The FCC's new Notice asks the public to comment on:
- Whether "the available scientific evidence is sufficient to demonstrate that communications towers are having a significant impact on migratory birds."
- To what extent, if at all, the Migratory Bird Treaty Act (MBTA) gives the FCC authority to act on the matter, assuming the agency concludes that the problem exists.
- Whether certain technologies, such as medium intensity white strobe lights, could mitigate bird collisions, presumably by scaring birds away from the towers.
- If the FCC should require telcos that apply for tower applications to prepare an environmental assessment "if a proposed tower or antenna facility may affect migratory birds."
The Commission launched the notice at its Friday November 3rd Open Meeting. FCC Commissioner Robert M. McDowell urged the agency to tackle the issue "while not unduly hampering the ability of industry to deliver new, advanced services to American consumers as quickly and economically as possible."
Commissioner Michael Copps chided the FCC for its delay in acting on the dilemma.
"Put bluntly, for too many years this agency treated a widely-recognized problem with not-so-benign neglect," Copps stated. "Now we have learned, I hope, that this is not a problem that will just go away if we ignore it."
The FCC first invited public comment on this issue in response to a petition brought before the agency by the Forest Preservation Council, the American Bird Conservancy, and the Friends of the Earth in 2002. The three groups asked for a moratorium on new transmitter tower construction until the completion of an environmental review.

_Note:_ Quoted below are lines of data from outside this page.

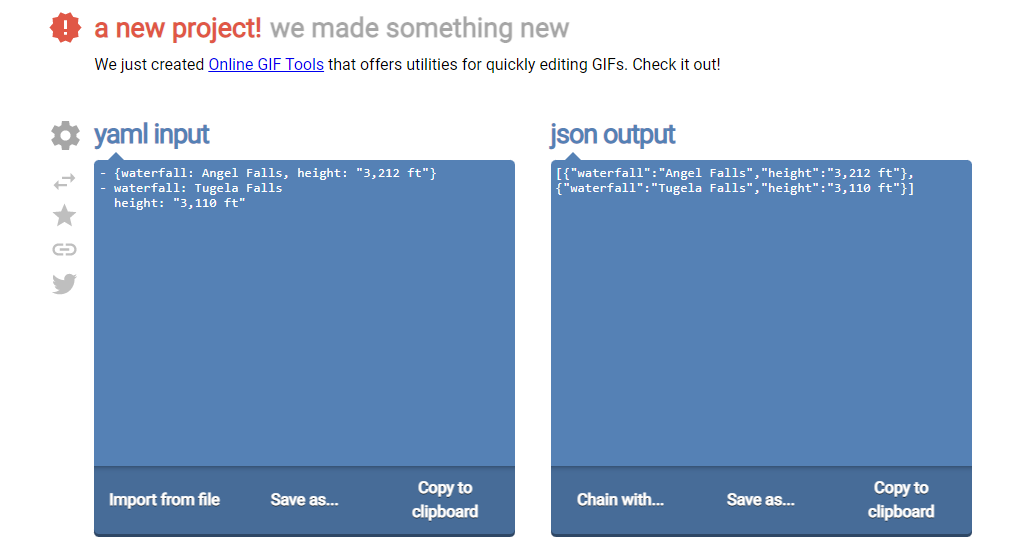Click the swap arrows icon
Screen dimensions: 1013x560
tap(64, 182)
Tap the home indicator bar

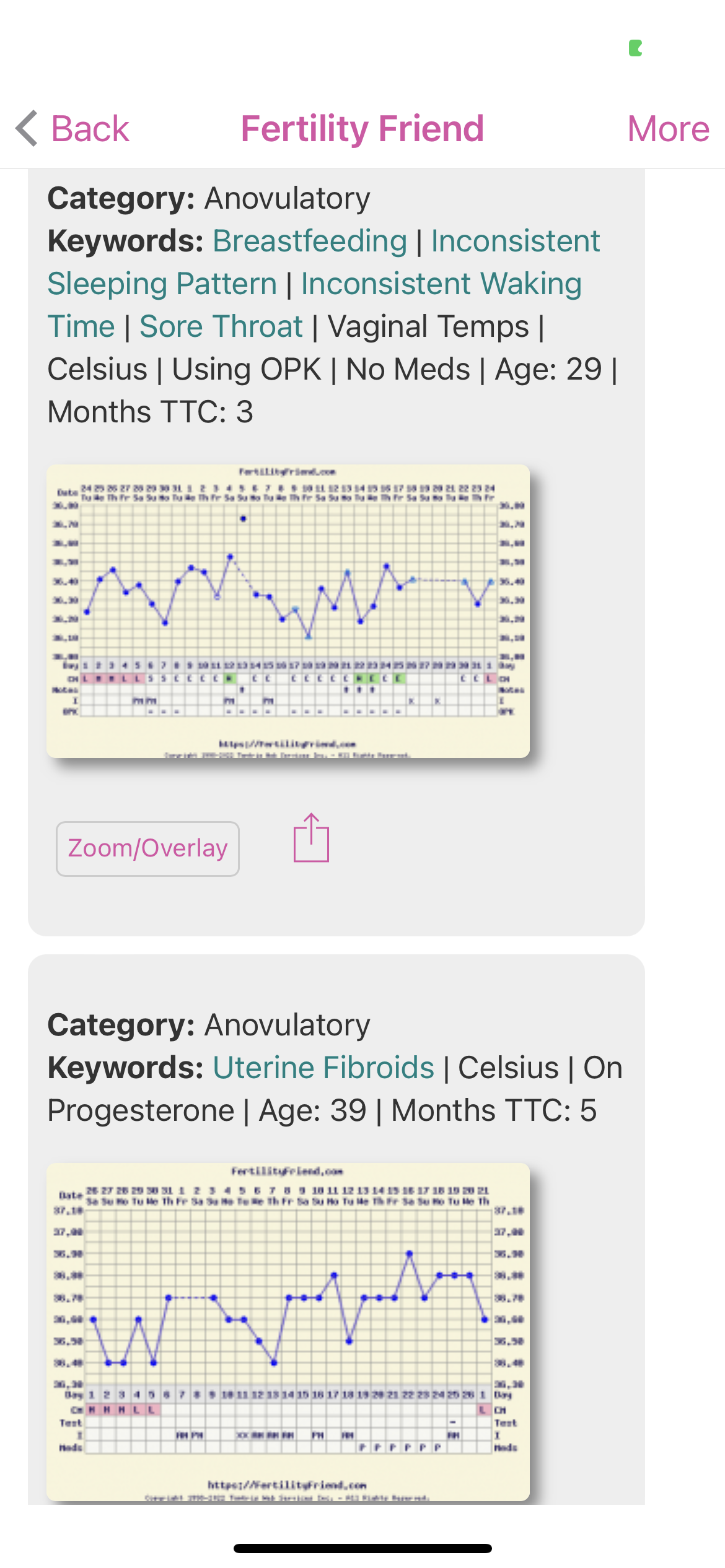pyautogui.click(x=362, y=1548)
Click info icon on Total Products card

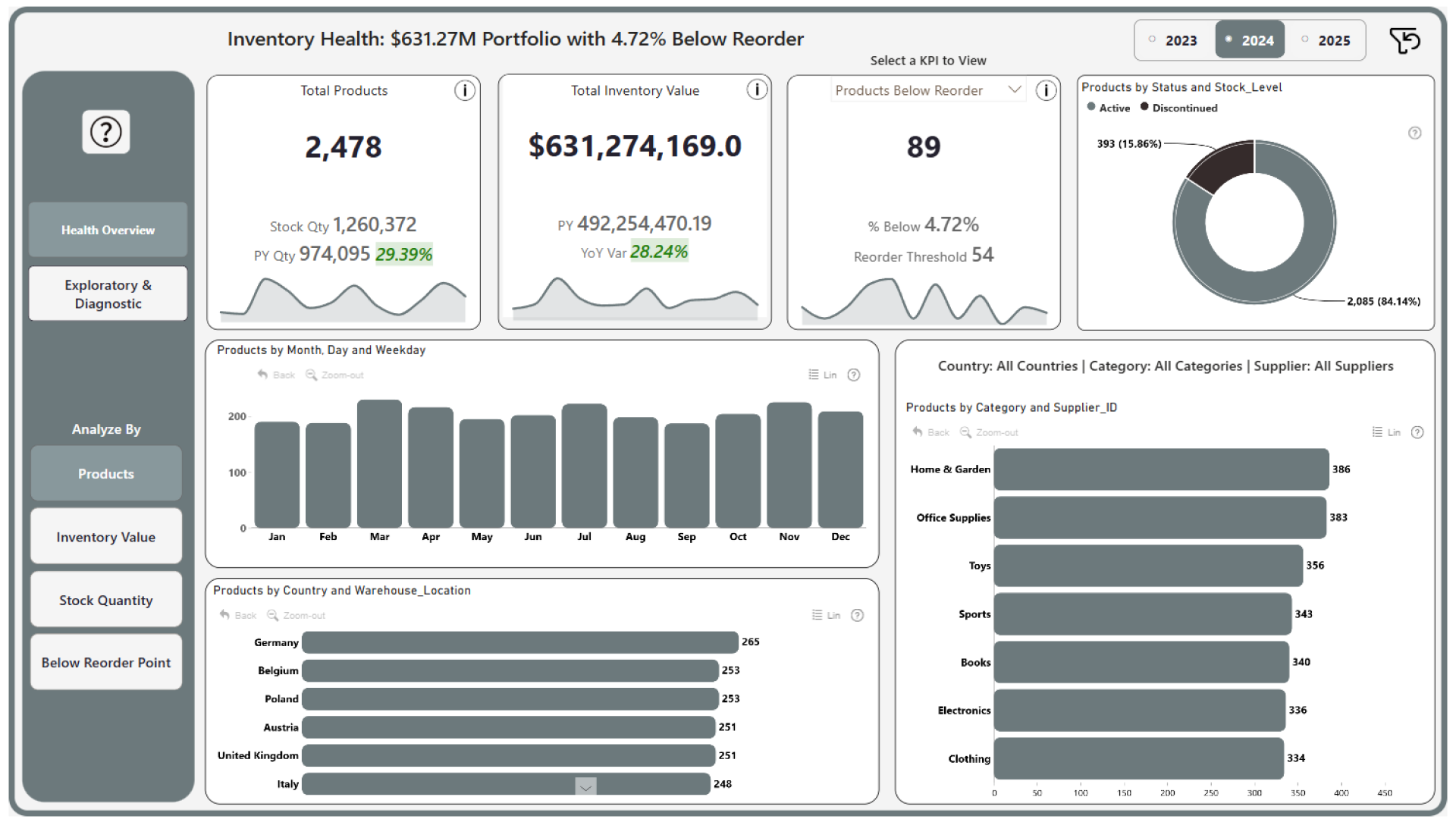coord(464,90)
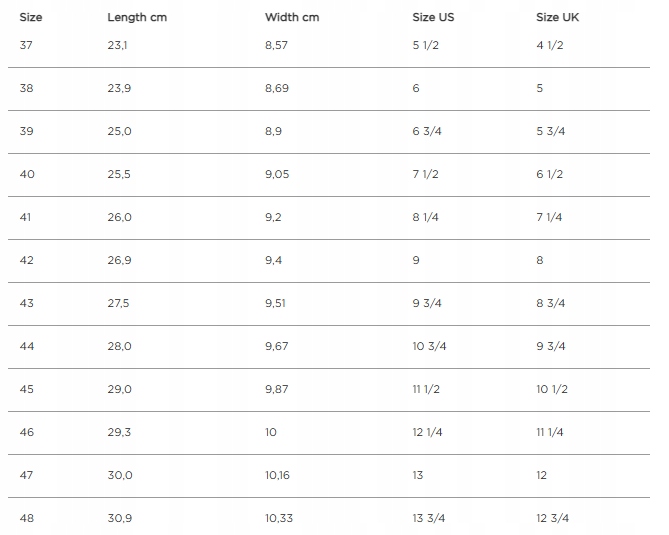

In response the agency issued a Notice of Inquiry on the matter, which the petitioners described as inadequate to what they called an emergency situation.
"There are no time limits for the completion of the NOI and no proposed actions to benefit birds and prevent the annual killing of millions of birds," their response to the NOI, filed in November of 2003, charged. "The NOI could proceed indefinitely, thus providing another convenient excuse to continue the FCC's years of delays in addressing the killing of millions of migratory birds at towers."